Frei André era italiano e tinha 92 anos de idade; no batismo, recebeu o nome de Nicodemos. Ingressou na Ordem dos Servos de Maria ainda jovem; foi ordenado presbítero em Roma em 1948; veio para o Brasil (1950), estabelecendo-se em Rio Branco. Foi Prior Provincial (1967-1970) residindo em São Paulo; em seguida, prior e pároco no Rio (1968-1971). Como conselheiro geral permaneceu em Roma (1971-1977), retornando ao Acre em 1978, onde ficou até sua morte.

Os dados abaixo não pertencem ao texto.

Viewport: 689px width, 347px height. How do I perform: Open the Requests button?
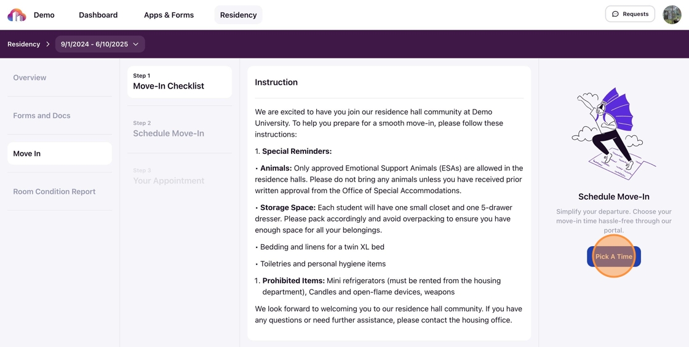coord(630,14)
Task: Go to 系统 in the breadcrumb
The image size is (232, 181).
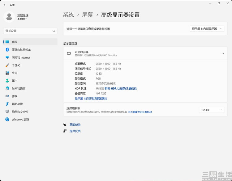Action: click(x=68, y=15)
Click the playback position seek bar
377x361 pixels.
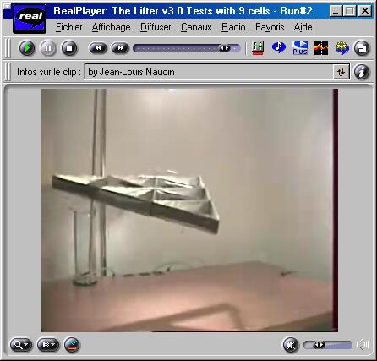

No Acre, assumiu o Vicariato da Ordem (1979-1984), foi pároco da Catedral Nossa Senhora de Nazaré e, por mais de 20 anos, Vigário Geral da Prelazia/ Diocese. Todo o trabalho que realizei só foi possível graças a sua colaboração; na coordenação organizou a pastoral, animou as lideranças frente às CEBs, Direitos Humanos, Comunicação, Liturgia, Missa ao vivo na Tevê, Caritas e Organismos sociais. Pastor, construtor e homem de visão, foi o historiador da Igreja do Acre, registrando toda a caminhada eclesial. Seu legado de fé e obras contribuiu para o engrandecimento do Estado e ao processo de desenvolvimento pastoral e social da Igreja missionaria no Acre. Dele podemos dizer: foi um seguidor de Jesus Cristo e um servo de Maria que viveu “as verdades do Evangelho com os olhos e as atitudes de Maria”.